Graff-McRae did her PhD research in Belfast and, a few years ago, looked into post-Troubles divisions around the time of Brexit. When she moved back to the Prairies, she was initially told there was little need for a Northern Ireland expert in Alberta.
“But the more polarized our political system gets here,” she says, “the more parallels I find. I’ve learned that basic human needs can spiral into division and polarization really, really quickly.”
Polarization is obvious in the divide between the CMA and proponents of private-pay surgery. Medical research suggests these services end up being more expensive and lower quality, Reimer says. “But without the oversight and accountability, it’s hard to even measure.” Day, on the other hand, says, “It’s shocking that our CMA president would opine on stuff she knows nothing about.”
If you’re someone like Melanie Schmidt, a person in pain with the light of joy growing dimmer and dimmer, all of this can seem a little academic. Six months after we first spoke, and nine months after her surgery, I called her up to see how she was doing. I’d hoped to go for a walk with her, but winter’s ice and snow were keeping her pretty close to home, because her left knee was still giving her some trouble. Her right knee is great, though. Some days, she feels she could run on it.
“It’s moving along the way it should,” she told me. “But it’s non-linear.”

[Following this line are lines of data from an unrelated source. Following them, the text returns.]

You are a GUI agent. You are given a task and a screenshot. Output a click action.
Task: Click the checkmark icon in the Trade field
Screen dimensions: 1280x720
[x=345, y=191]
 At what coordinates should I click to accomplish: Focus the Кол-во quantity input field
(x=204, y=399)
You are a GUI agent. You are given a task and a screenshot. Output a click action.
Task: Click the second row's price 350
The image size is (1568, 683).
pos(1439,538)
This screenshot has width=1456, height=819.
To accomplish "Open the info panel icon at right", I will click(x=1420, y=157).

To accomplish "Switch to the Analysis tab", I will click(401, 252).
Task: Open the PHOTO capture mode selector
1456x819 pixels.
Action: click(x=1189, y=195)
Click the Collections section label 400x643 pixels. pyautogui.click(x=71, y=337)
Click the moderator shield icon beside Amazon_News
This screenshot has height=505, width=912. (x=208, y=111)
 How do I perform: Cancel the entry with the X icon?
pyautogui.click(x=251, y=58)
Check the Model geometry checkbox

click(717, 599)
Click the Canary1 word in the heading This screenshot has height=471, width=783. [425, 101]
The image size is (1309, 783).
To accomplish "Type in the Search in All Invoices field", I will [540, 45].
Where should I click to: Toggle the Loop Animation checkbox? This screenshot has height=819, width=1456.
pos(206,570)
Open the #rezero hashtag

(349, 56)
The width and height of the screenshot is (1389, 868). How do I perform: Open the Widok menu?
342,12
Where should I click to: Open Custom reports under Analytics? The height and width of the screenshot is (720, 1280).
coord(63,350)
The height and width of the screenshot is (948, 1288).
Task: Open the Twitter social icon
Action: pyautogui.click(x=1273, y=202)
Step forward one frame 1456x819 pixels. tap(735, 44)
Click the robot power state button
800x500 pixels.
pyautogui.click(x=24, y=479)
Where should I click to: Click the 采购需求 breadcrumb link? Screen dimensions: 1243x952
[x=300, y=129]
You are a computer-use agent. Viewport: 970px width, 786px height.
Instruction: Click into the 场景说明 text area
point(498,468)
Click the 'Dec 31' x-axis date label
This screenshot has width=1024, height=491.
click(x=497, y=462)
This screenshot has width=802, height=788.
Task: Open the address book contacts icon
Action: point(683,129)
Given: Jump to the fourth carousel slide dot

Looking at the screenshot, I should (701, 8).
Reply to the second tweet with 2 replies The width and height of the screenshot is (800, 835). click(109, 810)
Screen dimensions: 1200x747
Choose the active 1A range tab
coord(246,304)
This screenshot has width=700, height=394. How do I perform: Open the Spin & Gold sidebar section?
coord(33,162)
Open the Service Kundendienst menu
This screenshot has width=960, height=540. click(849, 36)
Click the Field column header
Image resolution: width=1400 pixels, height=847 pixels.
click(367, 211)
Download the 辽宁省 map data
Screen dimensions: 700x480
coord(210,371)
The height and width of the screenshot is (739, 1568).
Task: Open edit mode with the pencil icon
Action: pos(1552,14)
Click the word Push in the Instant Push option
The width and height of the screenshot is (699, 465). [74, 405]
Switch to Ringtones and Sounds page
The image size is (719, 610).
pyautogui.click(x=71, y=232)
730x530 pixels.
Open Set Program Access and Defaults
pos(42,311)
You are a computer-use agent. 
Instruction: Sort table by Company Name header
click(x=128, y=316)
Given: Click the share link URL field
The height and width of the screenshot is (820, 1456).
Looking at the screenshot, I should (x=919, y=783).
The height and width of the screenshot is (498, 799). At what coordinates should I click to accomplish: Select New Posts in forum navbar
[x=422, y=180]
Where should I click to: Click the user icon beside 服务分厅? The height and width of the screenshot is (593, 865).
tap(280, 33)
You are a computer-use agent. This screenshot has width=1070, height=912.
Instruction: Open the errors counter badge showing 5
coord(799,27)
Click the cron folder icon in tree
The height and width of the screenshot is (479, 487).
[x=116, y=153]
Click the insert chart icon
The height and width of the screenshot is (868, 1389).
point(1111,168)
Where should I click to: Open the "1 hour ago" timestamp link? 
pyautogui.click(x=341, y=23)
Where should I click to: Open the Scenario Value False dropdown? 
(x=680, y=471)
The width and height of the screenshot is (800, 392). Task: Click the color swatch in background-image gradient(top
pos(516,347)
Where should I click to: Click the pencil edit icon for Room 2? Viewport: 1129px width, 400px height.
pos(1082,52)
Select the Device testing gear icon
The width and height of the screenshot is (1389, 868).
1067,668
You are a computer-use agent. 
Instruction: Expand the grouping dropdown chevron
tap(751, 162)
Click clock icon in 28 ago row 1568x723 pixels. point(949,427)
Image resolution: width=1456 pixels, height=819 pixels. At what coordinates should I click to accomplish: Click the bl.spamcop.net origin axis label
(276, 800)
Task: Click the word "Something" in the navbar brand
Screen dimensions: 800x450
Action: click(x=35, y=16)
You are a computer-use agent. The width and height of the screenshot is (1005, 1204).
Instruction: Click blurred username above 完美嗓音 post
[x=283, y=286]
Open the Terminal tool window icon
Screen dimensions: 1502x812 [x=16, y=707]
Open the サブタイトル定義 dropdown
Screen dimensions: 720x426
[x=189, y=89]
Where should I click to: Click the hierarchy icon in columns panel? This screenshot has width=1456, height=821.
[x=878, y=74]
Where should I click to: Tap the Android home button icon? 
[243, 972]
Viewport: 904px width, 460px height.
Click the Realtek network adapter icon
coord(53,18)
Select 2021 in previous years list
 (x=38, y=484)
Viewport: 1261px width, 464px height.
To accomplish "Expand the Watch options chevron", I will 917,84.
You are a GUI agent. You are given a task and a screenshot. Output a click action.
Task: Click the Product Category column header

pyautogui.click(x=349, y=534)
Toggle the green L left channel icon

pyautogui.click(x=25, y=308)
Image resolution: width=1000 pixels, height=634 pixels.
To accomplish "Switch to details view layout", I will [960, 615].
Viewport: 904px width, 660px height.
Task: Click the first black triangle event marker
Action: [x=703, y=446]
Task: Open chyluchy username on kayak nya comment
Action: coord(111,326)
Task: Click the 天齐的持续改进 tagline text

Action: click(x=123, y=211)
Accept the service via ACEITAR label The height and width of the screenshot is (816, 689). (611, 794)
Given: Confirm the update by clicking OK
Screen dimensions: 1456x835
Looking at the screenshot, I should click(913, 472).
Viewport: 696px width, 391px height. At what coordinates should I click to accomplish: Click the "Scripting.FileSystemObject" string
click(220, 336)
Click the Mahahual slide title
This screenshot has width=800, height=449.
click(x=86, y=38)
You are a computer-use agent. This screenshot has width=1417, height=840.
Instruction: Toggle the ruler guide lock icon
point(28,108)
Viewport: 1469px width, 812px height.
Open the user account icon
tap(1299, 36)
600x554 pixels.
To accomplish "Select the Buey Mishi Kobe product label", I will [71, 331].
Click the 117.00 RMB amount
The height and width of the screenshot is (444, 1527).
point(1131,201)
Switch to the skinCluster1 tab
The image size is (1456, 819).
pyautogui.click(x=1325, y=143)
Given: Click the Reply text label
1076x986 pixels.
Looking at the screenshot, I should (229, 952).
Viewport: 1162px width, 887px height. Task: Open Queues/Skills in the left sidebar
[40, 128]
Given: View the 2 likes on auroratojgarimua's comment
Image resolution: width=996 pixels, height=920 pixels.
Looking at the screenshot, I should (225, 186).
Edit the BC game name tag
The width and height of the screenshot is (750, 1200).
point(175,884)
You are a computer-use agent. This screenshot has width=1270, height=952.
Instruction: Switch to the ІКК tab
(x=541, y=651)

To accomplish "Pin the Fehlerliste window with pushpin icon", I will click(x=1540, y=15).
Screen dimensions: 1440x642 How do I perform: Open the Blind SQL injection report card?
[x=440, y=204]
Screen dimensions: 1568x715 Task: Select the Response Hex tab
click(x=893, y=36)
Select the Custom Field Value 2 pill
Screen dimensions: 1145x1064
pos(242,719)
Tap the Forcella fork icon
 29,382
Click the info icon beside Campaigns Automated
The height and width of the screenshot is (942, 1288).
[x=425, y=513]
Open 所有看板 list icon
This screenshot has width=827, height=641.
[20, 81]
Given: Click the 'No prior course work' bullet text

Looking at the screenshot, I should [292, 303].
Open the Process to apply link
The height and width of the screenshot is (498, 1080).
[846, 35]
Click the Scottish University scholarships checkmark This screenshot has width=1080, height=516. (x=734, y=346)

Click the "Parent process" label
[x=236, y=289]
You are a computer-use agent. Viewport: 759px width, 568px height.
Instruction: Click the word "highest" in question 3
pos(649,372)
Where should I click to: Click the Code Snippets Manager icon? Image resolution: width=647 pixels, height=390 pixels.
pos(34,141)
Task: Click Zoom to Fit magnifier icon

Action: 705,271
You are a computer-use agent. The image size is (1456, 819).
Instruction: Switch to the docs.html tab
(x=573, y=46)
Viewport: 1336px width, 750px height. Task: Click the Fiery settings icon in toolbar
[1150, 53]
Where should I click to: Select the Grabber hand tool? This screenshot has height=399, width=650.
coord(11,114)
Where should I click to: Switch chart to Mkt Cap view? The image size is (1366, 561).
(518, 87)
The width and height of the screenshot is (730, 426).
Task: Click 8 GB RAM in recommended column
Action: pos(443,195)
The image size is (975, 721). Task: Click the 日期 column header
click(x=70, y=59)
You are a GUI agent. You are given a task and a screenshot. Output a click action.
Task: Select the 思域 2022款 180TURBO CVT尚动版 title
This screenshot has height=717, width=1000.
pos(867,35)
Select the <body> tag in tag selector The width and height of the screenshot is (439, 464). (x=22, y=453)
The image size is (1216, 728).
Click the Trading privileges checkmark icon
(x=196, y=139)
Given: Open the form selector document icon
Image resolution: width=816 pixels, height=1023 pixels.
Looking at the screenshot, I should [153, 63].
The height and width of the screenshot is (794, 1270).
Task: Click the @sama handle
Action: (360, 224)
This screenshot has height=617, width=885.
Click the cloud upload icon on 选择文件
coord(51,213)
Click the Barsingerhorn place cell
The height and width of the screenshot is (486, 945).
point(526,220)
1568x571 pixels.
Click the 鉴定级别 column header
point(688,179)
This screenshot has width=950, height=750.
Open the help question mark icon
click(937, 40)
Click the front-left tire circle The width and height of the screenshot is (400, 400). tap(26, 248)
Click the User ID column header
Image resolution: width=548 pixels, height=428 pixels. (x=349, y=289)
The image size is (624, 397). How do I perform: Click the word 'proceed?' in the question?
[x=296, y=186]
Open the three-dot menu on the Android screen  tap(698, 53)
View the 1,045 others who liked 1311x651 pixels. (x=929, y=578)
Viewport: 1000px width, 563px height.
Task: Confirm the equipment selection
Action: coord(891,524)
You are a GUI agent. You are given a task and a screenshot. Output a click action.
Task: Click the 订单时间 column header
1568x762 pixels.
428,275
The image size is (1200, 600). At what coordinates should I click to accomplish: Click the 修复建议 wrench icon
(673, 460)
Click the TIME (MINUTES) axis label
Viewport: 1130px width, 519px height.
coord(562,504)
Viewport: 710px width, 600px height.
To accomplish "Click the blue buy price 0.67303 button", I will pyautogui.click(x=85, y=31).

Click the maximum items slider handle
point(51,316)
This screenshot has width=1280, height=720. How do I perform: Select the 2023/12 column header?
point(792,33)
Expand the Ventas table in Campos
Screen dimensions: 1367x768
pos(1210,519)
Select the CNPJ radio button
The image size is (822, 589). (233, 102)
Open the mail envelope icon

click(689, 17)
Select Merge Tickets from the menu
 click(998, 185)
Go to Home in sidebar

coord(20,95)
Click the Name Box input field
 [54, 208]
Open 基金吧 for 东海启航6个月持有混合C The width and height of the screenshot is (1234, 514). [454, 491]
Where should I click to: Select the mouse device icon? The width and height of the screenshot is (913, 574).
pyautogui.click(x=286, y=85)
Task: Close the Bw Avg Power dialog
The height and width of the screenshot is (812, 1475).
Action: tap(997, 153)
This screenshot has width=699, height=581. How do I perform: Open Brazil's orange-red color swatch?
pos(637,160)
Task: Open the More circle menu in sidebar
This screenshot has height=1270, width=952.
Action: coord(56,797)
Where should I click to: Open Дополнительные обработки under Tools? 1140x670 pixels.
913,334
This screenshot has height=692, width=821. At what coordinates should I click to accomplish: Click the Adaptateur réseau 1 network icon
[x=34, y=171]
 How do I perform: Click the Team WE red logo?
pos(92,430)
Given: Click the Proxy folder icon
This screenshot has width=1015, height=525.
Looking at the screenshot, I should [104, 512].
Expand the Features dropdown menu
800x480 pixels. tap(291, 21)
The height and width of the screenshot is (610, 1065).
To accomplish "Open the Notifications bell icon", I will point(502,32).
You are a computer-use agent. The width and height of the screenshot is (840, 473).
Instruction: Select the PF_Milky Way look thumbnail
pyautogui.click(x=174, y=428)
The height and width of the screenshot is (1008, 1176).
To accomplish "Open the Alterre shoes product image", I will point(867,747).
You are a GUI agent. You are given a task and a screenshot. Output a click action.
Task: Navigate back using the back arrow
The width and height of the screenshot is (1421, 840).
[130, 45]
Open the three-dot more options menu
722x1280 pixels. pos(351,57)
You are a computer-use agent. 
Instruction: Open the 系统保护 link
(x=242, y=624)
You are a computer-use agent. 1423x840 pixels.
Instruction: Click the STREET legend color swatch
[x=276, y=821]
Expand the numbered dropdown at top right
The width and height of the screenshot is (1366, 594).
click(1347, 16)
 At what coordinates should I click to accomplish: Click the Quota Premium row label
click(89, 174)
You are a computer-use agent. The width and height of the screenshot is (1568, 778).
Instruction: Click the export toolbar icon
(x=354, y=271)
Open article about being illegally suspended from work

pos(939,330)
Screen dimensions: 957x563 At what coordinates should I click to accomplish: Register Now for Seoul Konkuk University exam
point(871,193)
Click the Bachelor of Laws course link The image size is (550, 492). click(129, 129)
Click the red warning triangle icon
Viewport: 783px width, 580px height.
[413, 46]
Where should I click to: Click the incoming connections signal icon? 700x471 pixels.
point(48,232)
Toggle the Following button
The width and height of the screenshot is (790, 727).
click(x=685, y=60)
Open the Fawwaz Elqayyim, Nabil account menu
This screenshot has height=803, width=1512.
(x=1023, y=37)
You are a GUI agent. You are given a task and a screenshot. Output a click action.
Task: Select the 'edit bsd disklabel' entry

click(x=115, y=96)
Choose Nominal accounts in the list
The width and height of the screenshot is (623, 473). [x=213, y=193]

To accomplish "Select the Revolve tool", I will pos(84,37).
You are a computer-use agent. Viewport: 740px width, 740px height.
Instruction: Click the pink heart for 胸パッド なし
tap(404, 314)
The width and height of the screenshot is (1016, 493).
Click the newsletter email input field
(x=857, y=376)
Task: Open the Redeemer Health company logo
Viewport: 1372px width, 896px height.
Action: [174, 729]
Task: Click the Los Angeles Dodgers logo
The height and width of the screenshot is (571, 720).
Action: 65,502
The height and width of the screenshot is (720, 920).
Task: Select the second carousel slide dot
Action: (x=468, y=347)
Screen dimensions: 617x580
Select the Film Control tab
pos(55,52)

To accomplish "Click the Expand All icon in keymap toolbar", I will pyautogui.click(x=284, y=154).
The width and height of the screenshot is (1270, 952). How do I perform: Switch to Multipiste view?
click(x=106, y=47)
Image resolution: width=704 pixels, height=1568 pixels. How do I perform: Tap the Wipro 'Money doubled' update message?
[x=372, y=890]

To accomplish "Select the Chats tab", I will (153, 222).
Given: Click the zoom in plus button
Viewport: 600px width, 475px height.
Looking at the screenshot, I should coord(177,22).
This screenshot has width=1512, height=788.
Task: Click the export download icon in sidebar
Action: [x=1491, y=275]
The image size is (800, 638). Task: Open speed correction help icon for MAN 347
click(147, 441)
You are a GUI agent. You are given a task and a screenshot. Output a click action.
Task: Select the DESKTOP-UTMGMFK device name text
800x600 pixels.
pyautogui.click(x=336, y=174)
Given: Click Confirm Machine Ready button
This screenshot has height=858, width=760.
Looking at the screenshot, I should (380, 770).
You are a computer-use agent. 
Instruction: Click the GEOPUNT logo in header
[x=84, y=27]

Schmidt is aware that queue jumping with private-pay surgery probably disadvantages those who can’t afford to do it. But she was not a person stepping over the homeless on her way to the opera. She was a single mom who worked for forty years and doesn’t have a pension.
“There is no safety net for me,” she says. “I have enough, but I have to watch it. I’ve paid taxes all my life, and this is $40,000 gone. I just feel a little bit abandoned. We’ve set up a system that begs for privatization.”
For now, she’ll continue to focus on her rehab and the possibility of getting back on her bike this coming summer.
“I can’t tell you what that means to me.”